Git Product home page Git Product logo

zerohex's Introduction

ZeroHex

Human players prefer training with human opponents over agents as the latter are distinctively different in level and style than humans.
Agents designed for human-agent play are capable of adjusting their level, however their style is not aligned with that of human players.
In this work, we implement approach for designing such agents.

Basic Agent

Our agents (agent1 folder) are based on https://github.com/gwylim/hexnet.

Doc

Read doc of significant part of our work here zeroHex_doc.

Data

We found lists of ELO ranked players and their games (board size 11X11) at http://www.littlegolem.net/jsp/info/player_list.jsp?gtvar=hex_HEX11&countryid=&filter=&Send=submit.

Original Format

The original format of the games was as the following:

(;FF[4]EV[hex.mc.2010.oct.1.11]PB[Maciej Celuch]PW[pensando]SZ[13]RE[B]GC[ game #1254910]SO[http://www.littlegolem.com];W[mf];B[gg];W[de];B[df];W[ji];B[if];W[ld];B[jg];W[jf];B[ig];W[kg];B[kc];W[mb];B[ma];W[lb];B[la];W[kb];B[ka];W[jb];B[ja];W[hc];B[hb];W[fd];B[fc];W[ib];B[ia];W[gc];B[gb];W[cd];B[da];W[eb];B[dd];W[ce];B[dc];W[cc];B[db];W[bb];B[le];W[kf];B[ke];W[je];B[il];W[jj];B[kk];W[hk];B[resign])

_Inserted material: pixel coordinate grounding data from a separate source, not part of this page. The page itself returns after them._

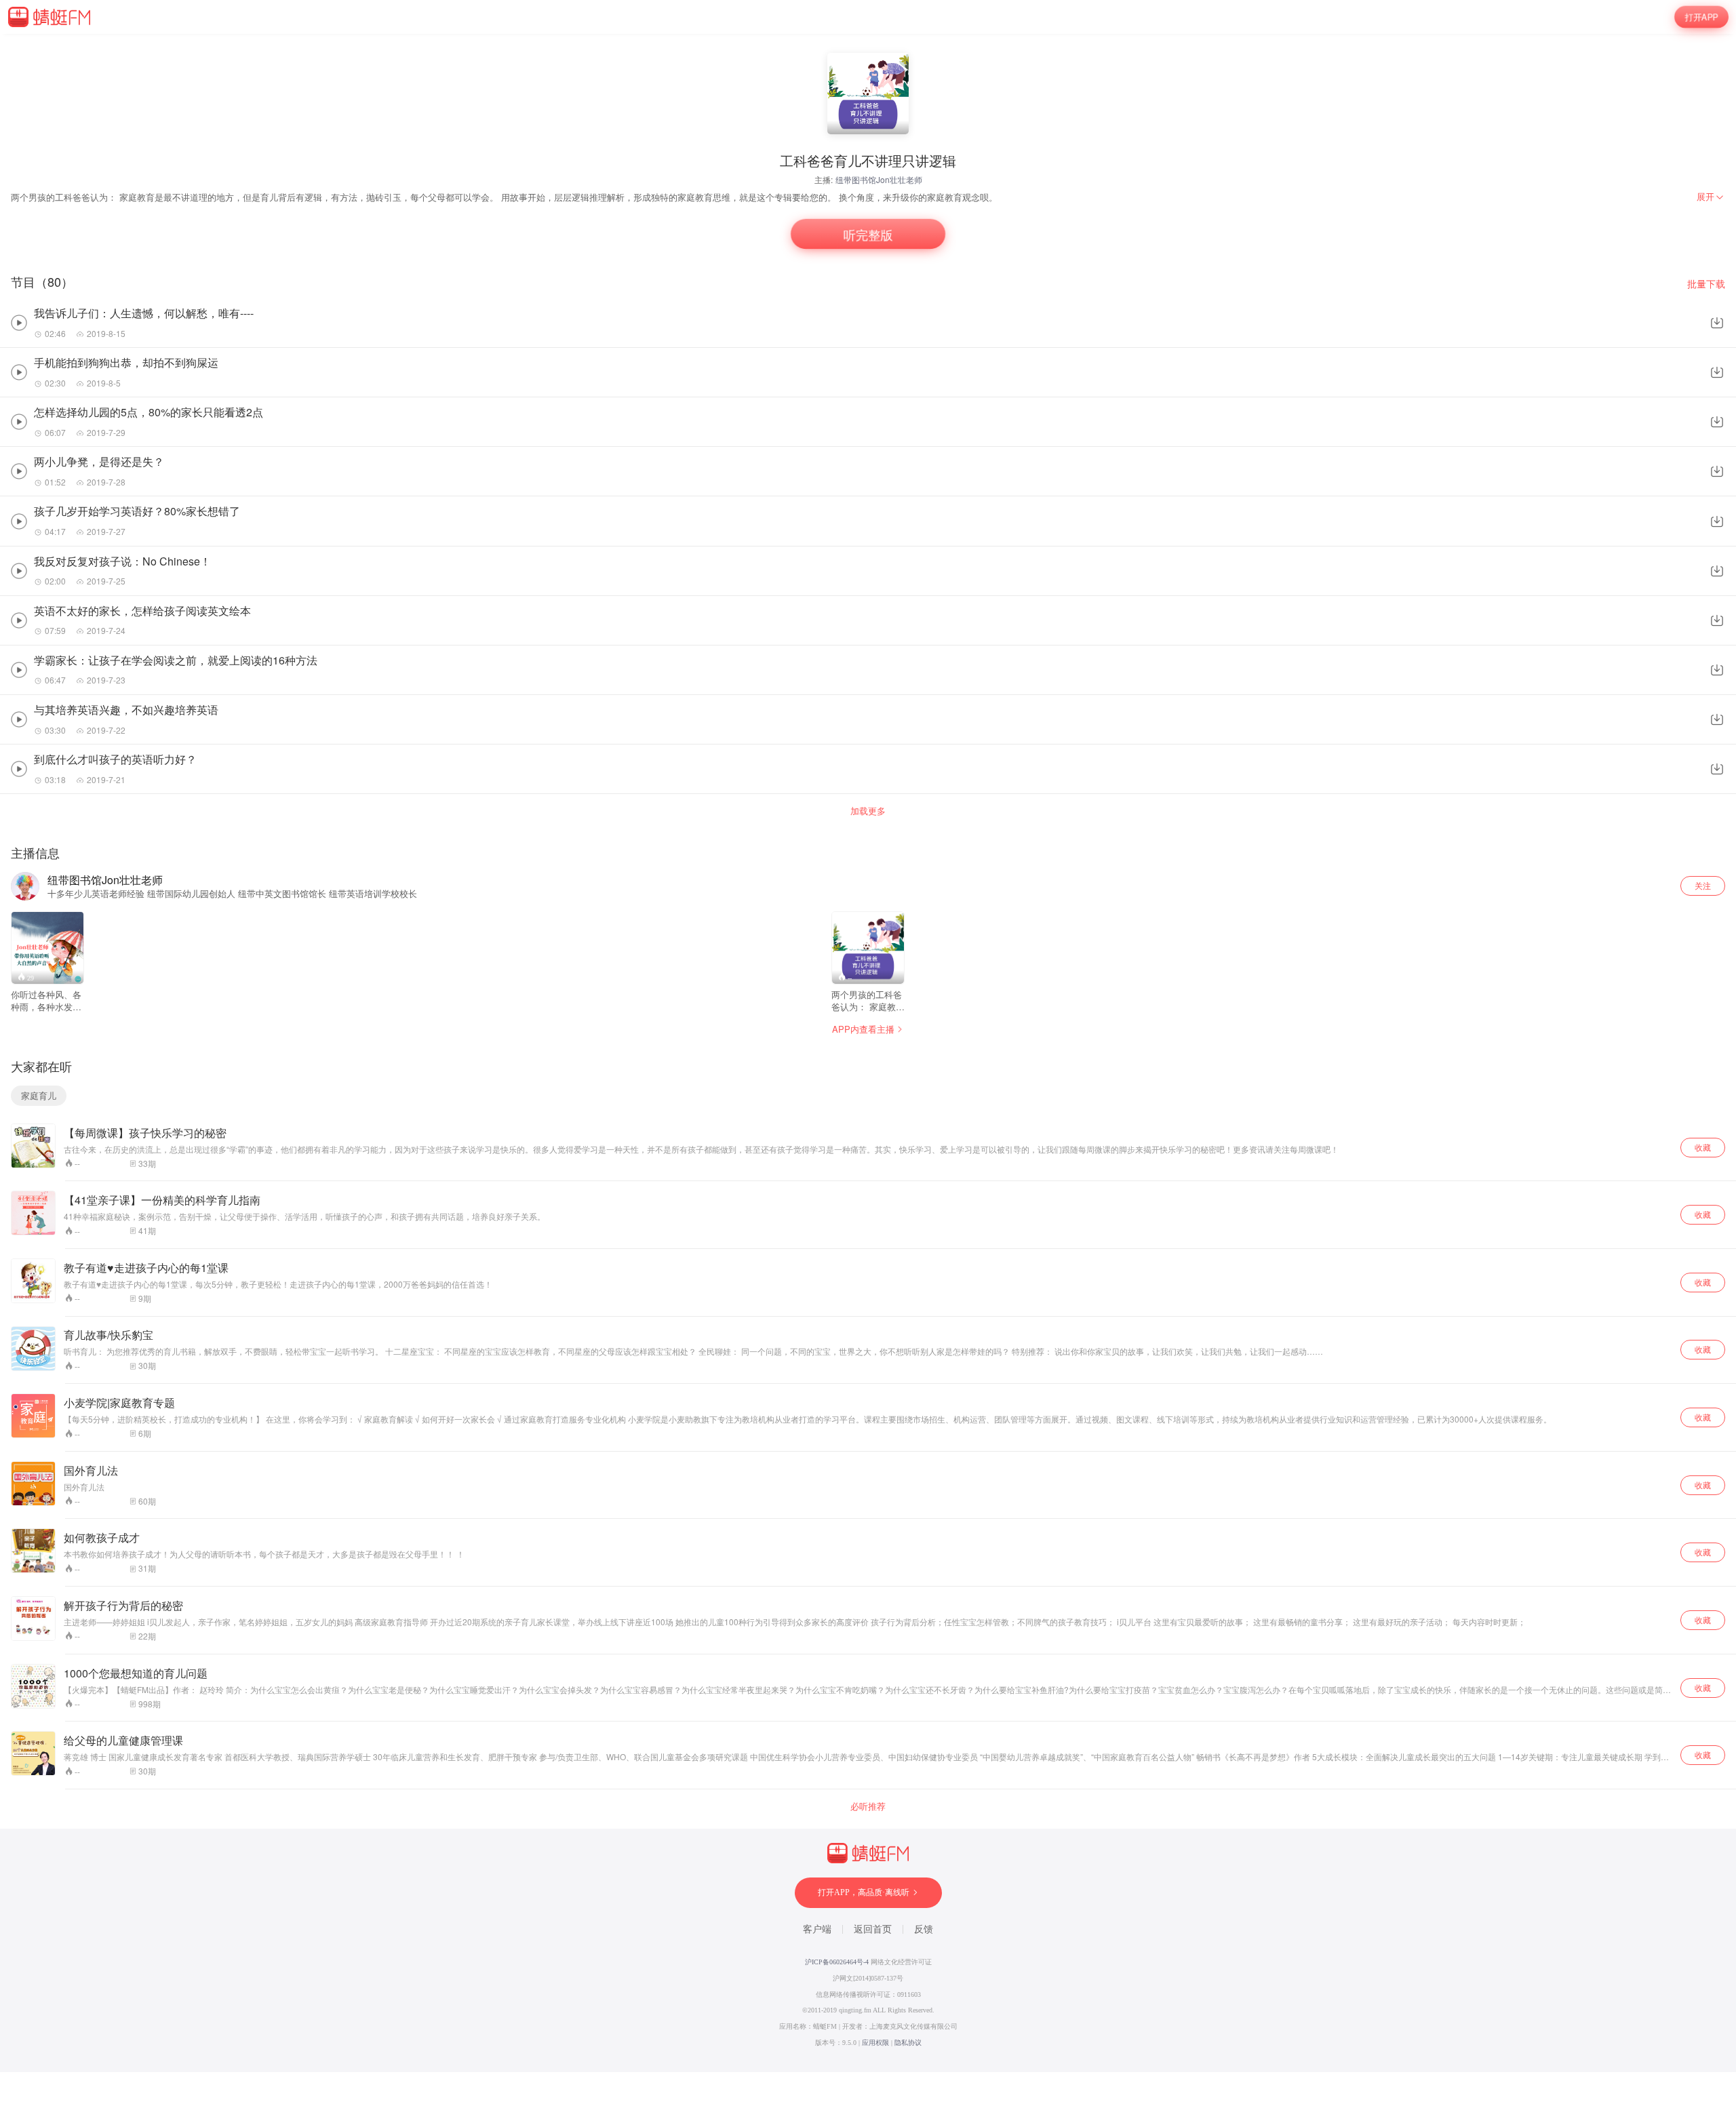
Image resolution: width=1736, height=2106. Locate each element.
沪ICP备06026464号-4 (837, 1962)
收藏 (1703, 1147)
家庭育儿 (38, 1095)
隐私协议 (908, 2042)
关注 (1703, 885)
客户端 (817, 1929)
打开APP (1701, 16)
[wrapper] (868, 1053)
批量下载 (1706, 283)
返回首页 (873, 1929)
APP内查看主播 (863, 1028)
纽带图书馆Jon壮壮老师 (878, 179)
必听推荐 (868, 1806)
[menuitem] (1711, 197)
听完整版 (868, 234)
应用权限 (875, 2042)
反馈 (923, 1929)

This was needed to be parsed and arranged.

More Sources

Check the also the site http://hex.kosmanor.com/hex-bin/board/. There is a potential to mine from it more games.

Our Datasets

We produced, among the rest, the following datasets:

  • Files of all the players according their rank (for instance, the file 1234.txt belongs to a player with rank 1234) Clearly, the rank function isn't one to one, and thus there can be multiple players with the same rank.
  • Files of all the players according their rank, when the name of the player is at the first line.
  • The files used to train the humanized agents, separated.
  • The original bunch from littlegolem.
  • The records of the games between our agent and wolve.

Work Components

Our work contains, among the rest, the following components:

  • The code of the modified and the original agents. It contains the original files to create and train the original agent.
    The file compare.py can be run by compare.py model1 model2 to compare the models.
    The file learning.py can be run by learning.py to train the agent to fit the rank of a banch of games.
  • Inside the agent folder there are also files that used to run our agents against the agent wolve.
    It can be run by vs_wolve.py. Modify the hard coded paths inside.
    Some integration details (commands, parameters and more) can be founded inside wolve_integration.py.
  • The convertor contains scripts to handle and arrange the original games records.
  • The evaluation tool can be used to evaluate the accuracy of predicting the next move given a board state.
    It can be run by eval.py. Notice that the paths and games are hard coded inside (and can easily be modified).
  • The gui that can be used by human to play against the agents. The original application had some bugs in it, that we fixed in this version.

Rivals

Find more agents to test against here https://github.com/cgao3/benzene-vanilla-cmake.

Gui

Playing against the agent can be done by using https://github.com/DebuggerOR/hexgui.

About Us

The work done by Avshalom , Ori and Shlomo as undergraduates' final project at Bar Ilan University.

Some Theory

At the beginning of the work, some of theoretic material was needed to be caught up.

The DNN

Note that the focus in humanizing the agent was in adjusting the search tree's parameters and not the nn's.

Reinforcement Learning

Reinforcement learning differs from the supervised learning in a way that in supervised learning the training data has the answer key with it so the model is trained with the correct answer itself whereas in reinforcement learning, there is no answer but the reinforcement agent decides what to do to perform the given task. In the absence of training dataset, it is bound to learn from its experience.

MCTS

Creation of mcts consists four stages:

1. Selection

Used for nodes we've seen before.
Pick according to UCB.

2. Expansion

Used when we reach the frontier.
Add one node per playout.

3. Simulation

Used beyond the search frontier.
Don't bother with UCB, just play randomly.

4. Backpropagation

After reaching a terminal node.
Update value and visits for states expanded in selection and expansion.

Read & Watch more

https://www.biostat.wisc.edu/~craven/cs760/lectures/AlphaZero.pdf.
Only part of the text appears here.